By the end of the summer I realised a schedule had evolved out of my new lifestyle. After my fortnightly chemo, the next 5 days were given over to recovery, with all the worst effects colliding at once. But by Wednesday I started to feel well and by the weekend I was back on my feet. Once I realised that I had every other week to feel close to normal, I planned things so I had something to look forward to in my ‘off’ week.
A new addition to that schedule has been the Dimbleby Cancer Centre, where I have massage and counselling. As my body struggles against the effects of my treatment, I really look forward to a gentle massage which takes the pressure off a little. My last appointment at Guy’s was just hours after hearing that my grandma had passed away, succumbing to ovarian cancer. Deciding whether I was well enough to go to Glasgow for the funeral, it was invaluable to have that massage which helped me to calm down, think things through and decide to get on the next train. And having much less money coming in now, the fact that the services DCC offers are free really helps.

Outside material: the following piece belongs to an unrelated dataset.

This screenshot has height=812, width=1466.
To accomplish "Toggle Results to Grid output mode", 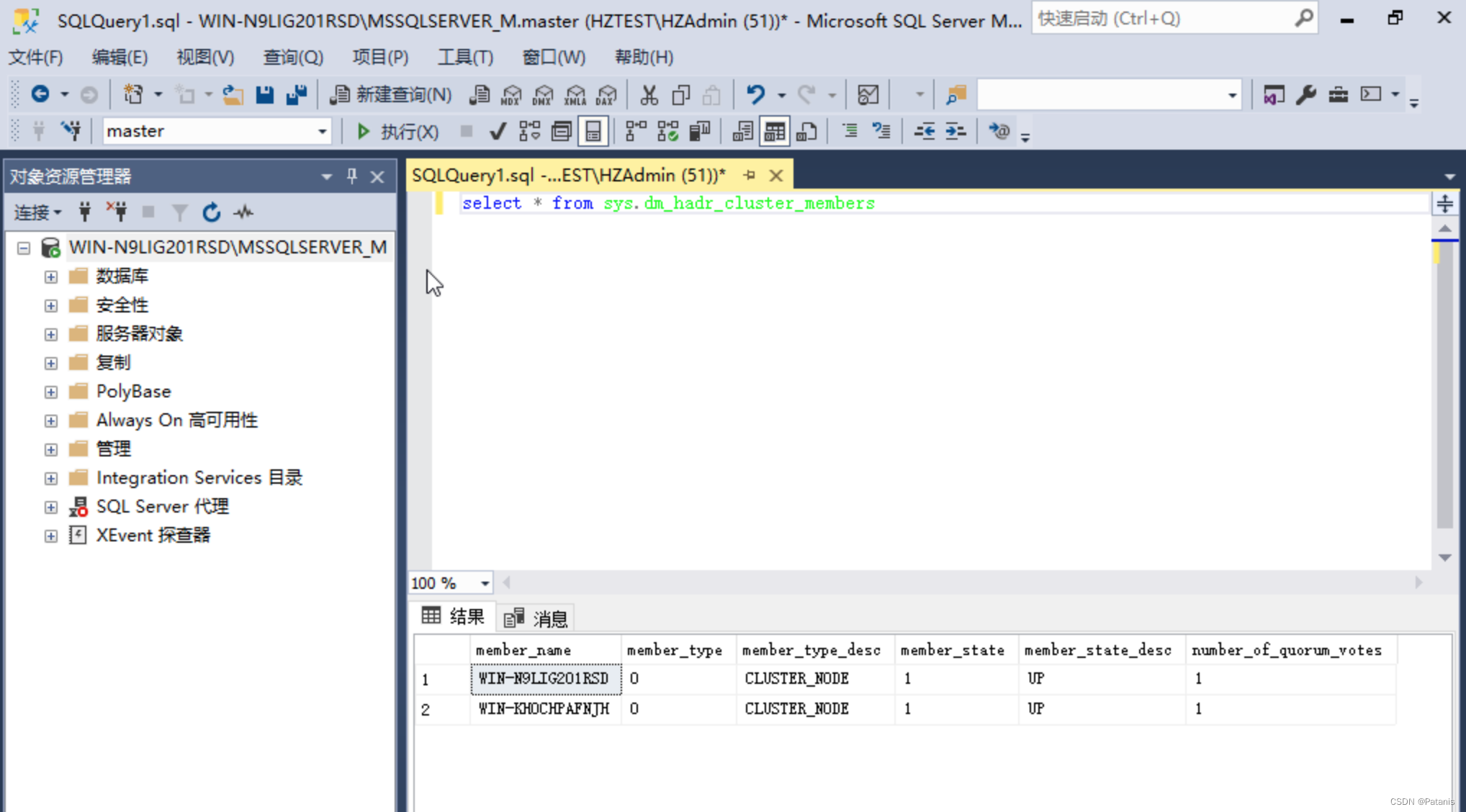I will tap(775, 132).
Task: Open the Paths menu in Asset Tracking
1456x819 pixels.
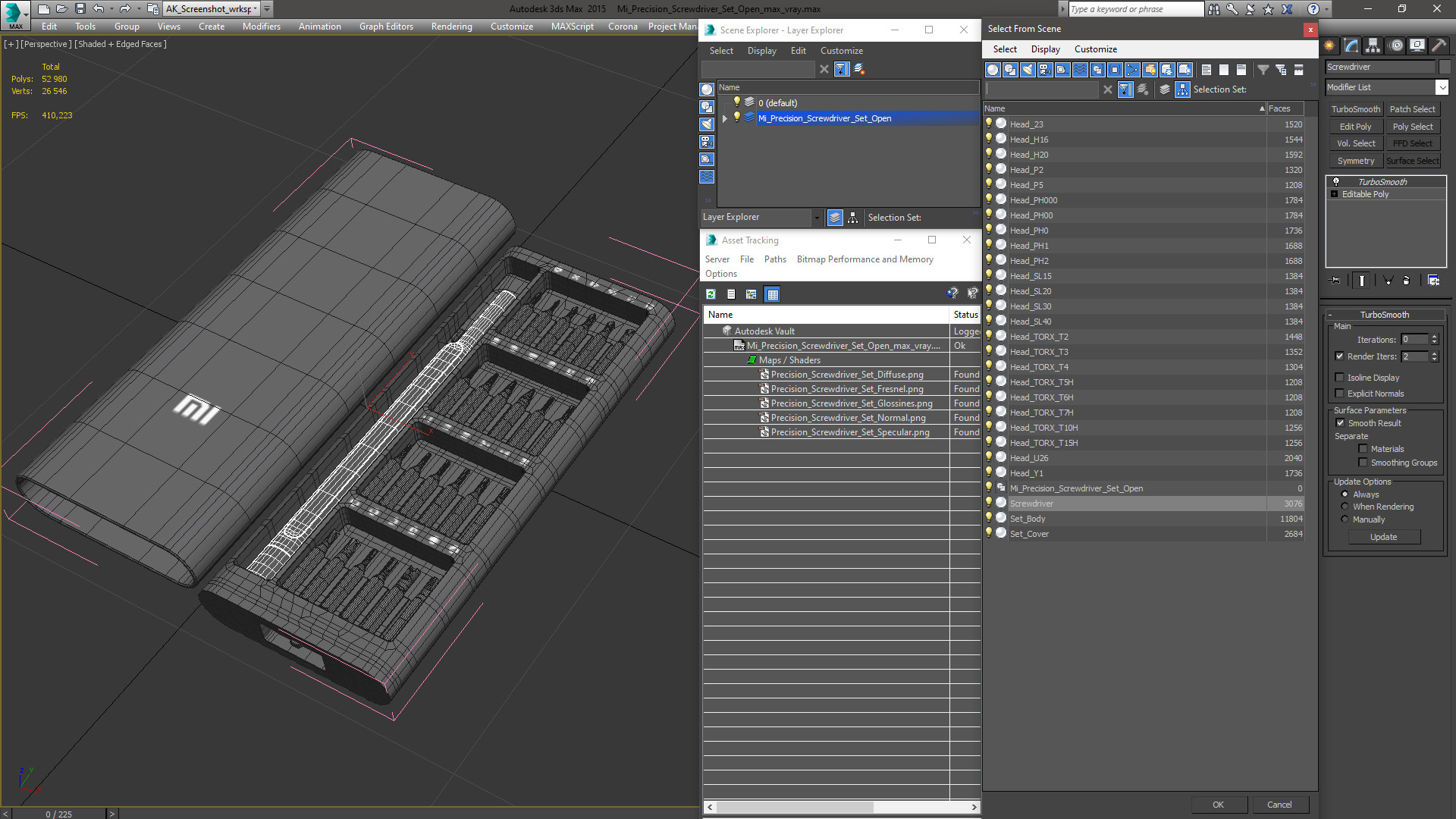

As I reach the last few treatments, having that week to look forward to and do something of value – not just sit around waiting – is really important. Cancer has not been the diary-obliterating hell I imagined. I have time to think, to take a walk, to cook – and to read up for my course. I can look forward to starting my Master’s next October and getting on with my life – a long way from the day when my oncologist, trying to lighten the mood when he told me to cancel those holidays, quipped: “you’re mine now”.